Ora sono qui, in mezzo ad una stradina di campagna con l’auto accostata che penso e mi mordo le labbra, incazzato. Ma possibile che non riesco nemmeno a godermi un cazzo di giorno di riposo o un concerto? Penso a chiamare lei, ma no. Stavolta è impossibile, non potrebbe rispondermi. Stavolta me la gestisco da solo. Stringo i pugni, guardo in alto e urlo: «ma perché cazzo non potevo nascere Re Artù?». Silenzio. L’ho detto davvero… ma dovete capirmi: ho ventisette anni, indosso una maglietta che ormai mi sta larga e dei pantaloni corti che sono gli stessi che avevo ieri al concerto, ovviamente lavati. Ho capelli che non mi piacciono, un fisico che non mi piace mai, che una volta è troppo magro e un’altra è troppo massiccio e un naso che sembra rotto, ma soprattutto non ho super poteri, né un destino meraviglioso che mi attende. Cioè, non ho nessuna cazzo di spada nella roccia che mi aspetta da qualche parte, capito? Non pensate anche voi sia una cosa ingiusta? Oh, andrebbe bene anche un martello magico, tipo quello di Thor. O anche un super potere genetico, tipo Superman. Invece no. Non ho neanche una velocità supersonica, faccio sempre ritardo. Non ho tatuaggi, ho paura a farmeli, il ‘per sempre’ mi spaventa. Sono stonato, faccio movimenti goffi per ogni azione e non so ballare. Mi affeziono terribilmente, tanto da essere geloso di chiunque. Dai, come non essere compatito se mi ritrovo in un giorno a caso ad urlare in mezzo ad una stradina a caso incazzato con un dio a caso? Che poi giuro che c’ho provato spesso a somigliare ai miei idoli, o quantomeno agli idoli degli altri. Palestra, corsa, proteine, addominali e piegamenti, ‘sticazzi’ tatuato nell’anima, perché gira voce che il tipo che se ne sbatte di tutto e tutti piaccia. Ma niente… oh, io non sono così, quindi eccomi qui ad urlare da solo in mezzo alla campagna chiedendo a chi di dovere per quale motivo non mi abbia fatto nascere Re Artù. O Thor. O Superman. O anche un supereroe di serie C, non è che avrei disdegnato. Ma qualcuno di figo, qualcuno a cui spetta qualcosa, qualcuno da ammirare e non di cui ridere per le figure di merda che fa.
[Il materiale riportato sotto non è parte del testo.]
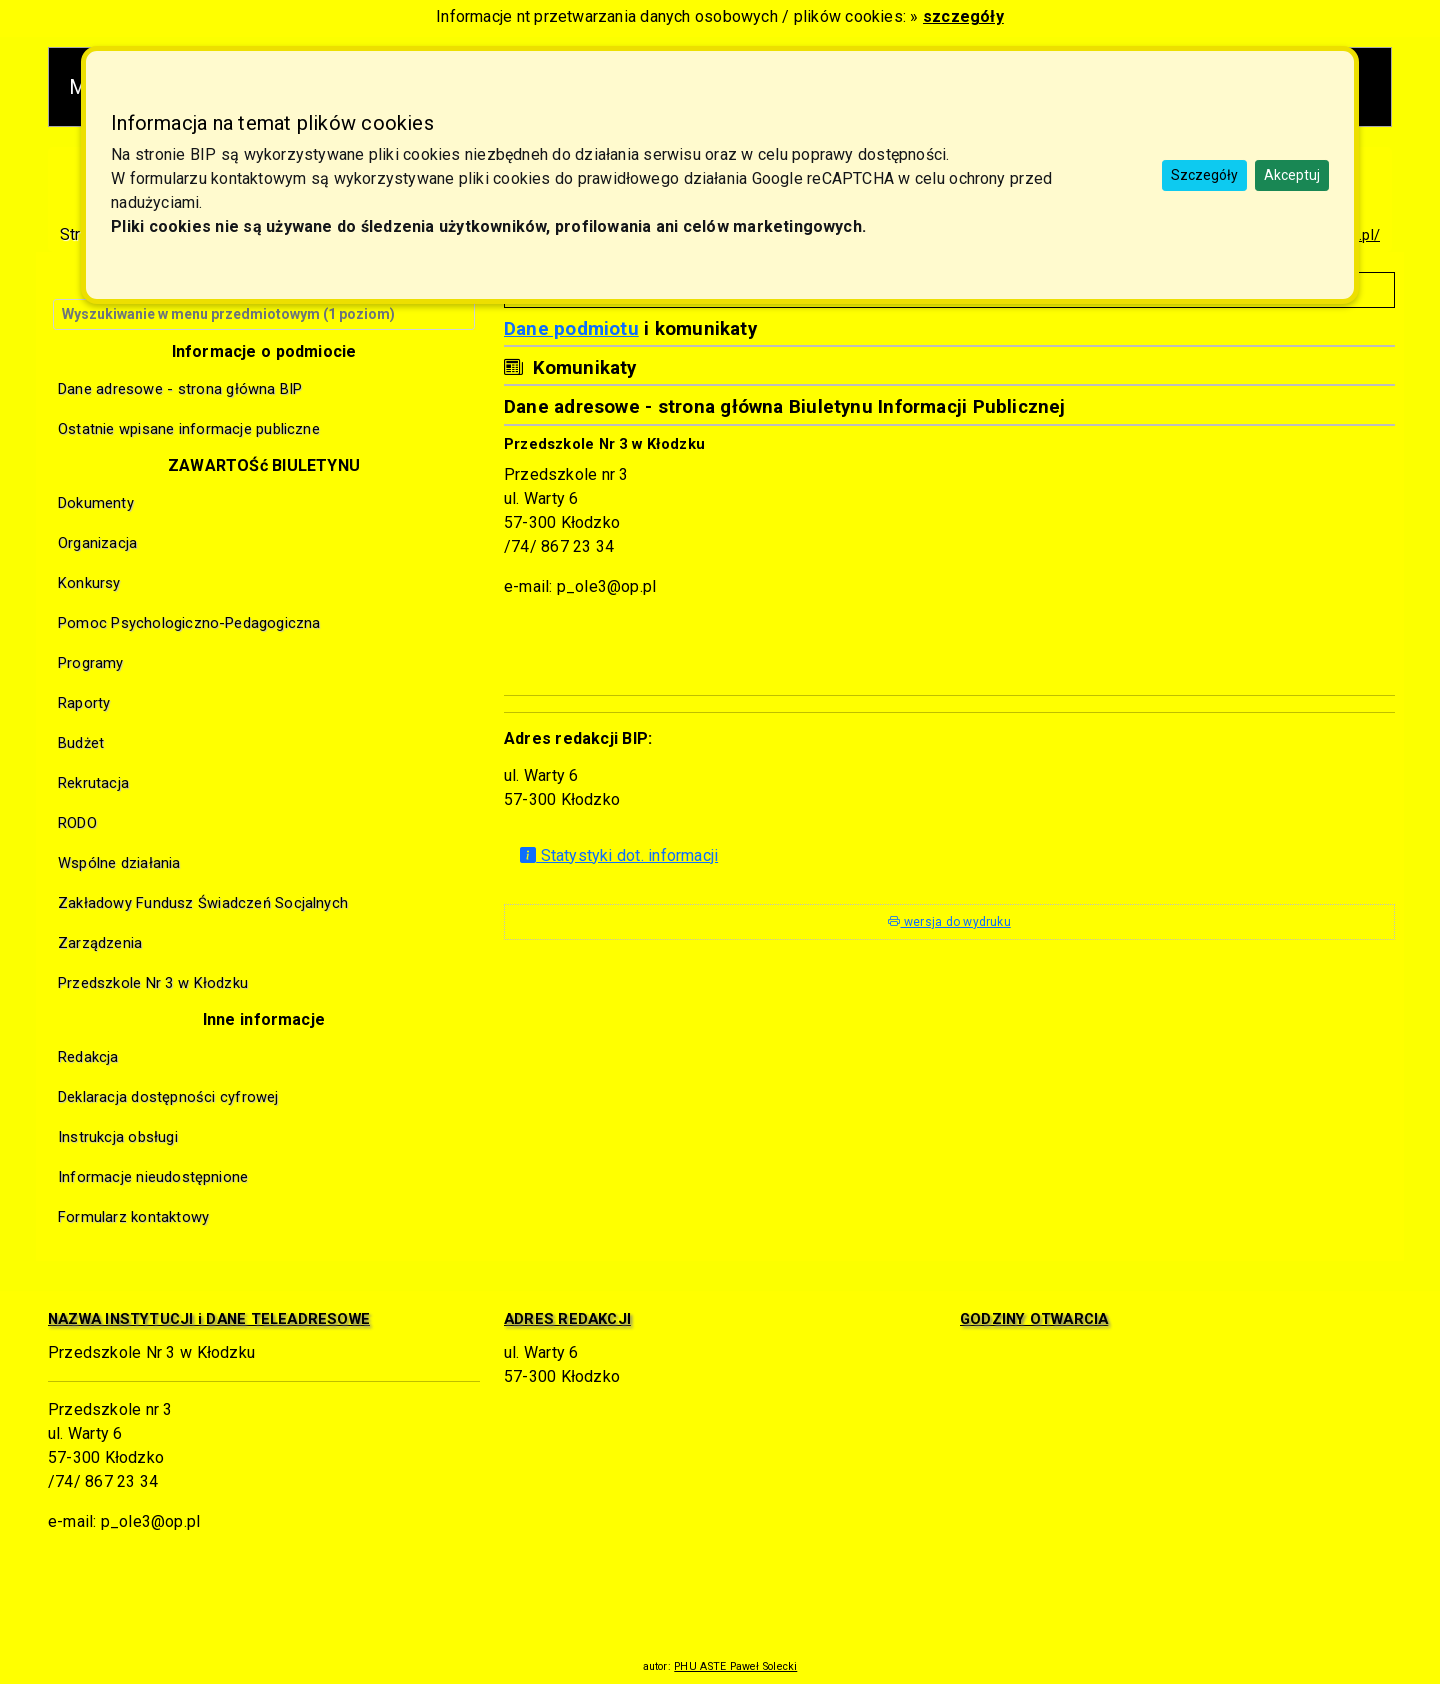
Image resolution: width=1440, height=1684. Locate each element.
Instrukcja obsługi (118, 1137)
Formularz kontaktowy (133, 1217)
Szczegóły (1204, 175)
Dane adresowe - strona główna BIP (180, 389)
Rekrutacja (93, 783)
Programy (91, 663)
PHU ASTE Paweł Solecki (735, 1666)
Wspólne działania (119, 863)
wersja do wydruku (949, 922)
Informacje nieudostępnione (153, 1177)
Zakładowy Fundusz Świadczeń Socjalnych (203, 903)
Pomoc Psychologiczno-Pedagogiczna (189, 623)
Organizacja (97, 543)
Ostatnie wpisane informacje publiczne (189, 429)
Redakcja (88, 1057)
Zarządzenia (100, 943)
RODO (77, 823)
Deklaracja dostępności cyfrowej (168, 1097)
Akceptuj (1292, 175)
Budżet (81, 743)
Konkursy (89, 583)
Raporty (84, 703)
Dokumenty (96, 503)
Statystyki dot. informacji (619, 855)
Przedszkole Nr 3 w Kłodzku (153, 983)
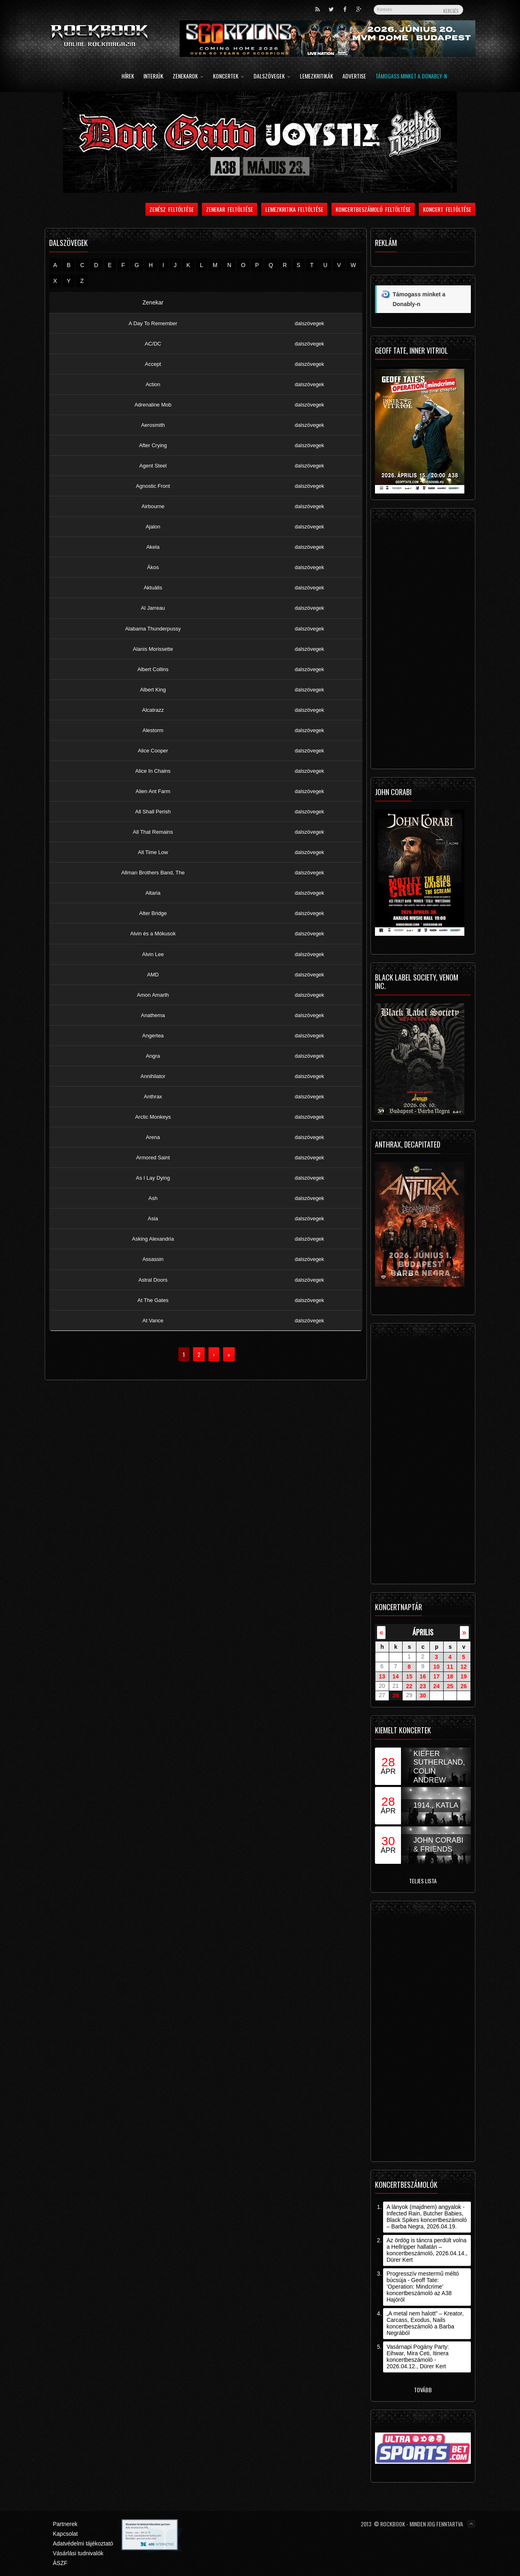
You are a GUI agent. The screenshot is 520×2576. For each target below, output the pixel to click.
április (422, 1631)
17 (436, 1676)
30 (423, 1695)
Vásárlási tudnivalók (78, 2553)
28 (395, 1695)
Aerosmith (153, 425)
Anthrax (153, 1096)
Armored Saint (153, 1157)
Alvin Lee (153, 954)
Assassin (152, 1259)
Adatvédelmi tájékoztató (83, 2543)
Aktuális (153, 588)
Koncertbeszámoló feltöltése (373, 209)
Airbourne (152, 506)
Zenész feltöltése (172, 209)
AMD (153, 975)
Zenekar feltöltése (229, 209)
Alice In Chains (153, 771)
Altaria (152, 893)
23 (423, 1686)
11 (450, 1666)
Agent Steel (153, 466)
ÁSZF (60, 2563)
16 (423, 1676)
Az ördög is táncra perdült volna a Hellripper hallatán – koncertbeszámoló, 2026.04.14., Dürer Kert (426, 2250)
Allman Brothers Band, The (153, 873)
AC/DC (153, 344)
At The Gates (152, 1300)
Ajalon (152, 527)
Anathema (153, 1015)
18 (450, 1676)
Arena (153, 1137)
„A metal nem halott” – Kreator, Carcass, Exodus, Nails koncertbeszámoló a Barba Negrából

Pausa. Respiro. Alzo lo sguardo e vedo il cielo limpido che comincia a riempirsi di nuvole.
«Oh» dico, «eh» rispondo, «ma a te Superman t’è sempre stato sul cazzo». Rifletto. «Oh, è vero» ammetto, «mai sopportato. Facile spaccare i culi coi super poteri genetici» puntualizzo. «Appunto» mi dico, «e pure Thor. È praticamente l’unico personaggio cinematografico Marvel che non segui. Quindi, cazzo ti lamenti?». Ho ragione… che mi lamento? E improvvisamente la luce: ho sempre sognato di essere Batman, Robin, Spider-Man che sì, ha i super poteri, ma li ha guadagnati in quanto sfigato cronico. Come me. Ed ecco, finalmente la risposta: ‘sti cazzi. Ma ‘sti cazzi veramente eh… non ho mai avuto la pappetta pronta, ho sempre sgomitato e ho preso cazzotti in faccia per ottenere quello che volevo. Adesso me ne pento? No. Bene, ecco la risposta. Sono Batman, porca vacca. SONO BATMAN! E odio i Superman che hanno già tutto pronto, faccetta bella ripulita, addominali scolpiti, sguardo ammiccante, sorrisetto sicuro. Lotterò per tutta la vita contro la perfezione, perché la perfezione non esiste.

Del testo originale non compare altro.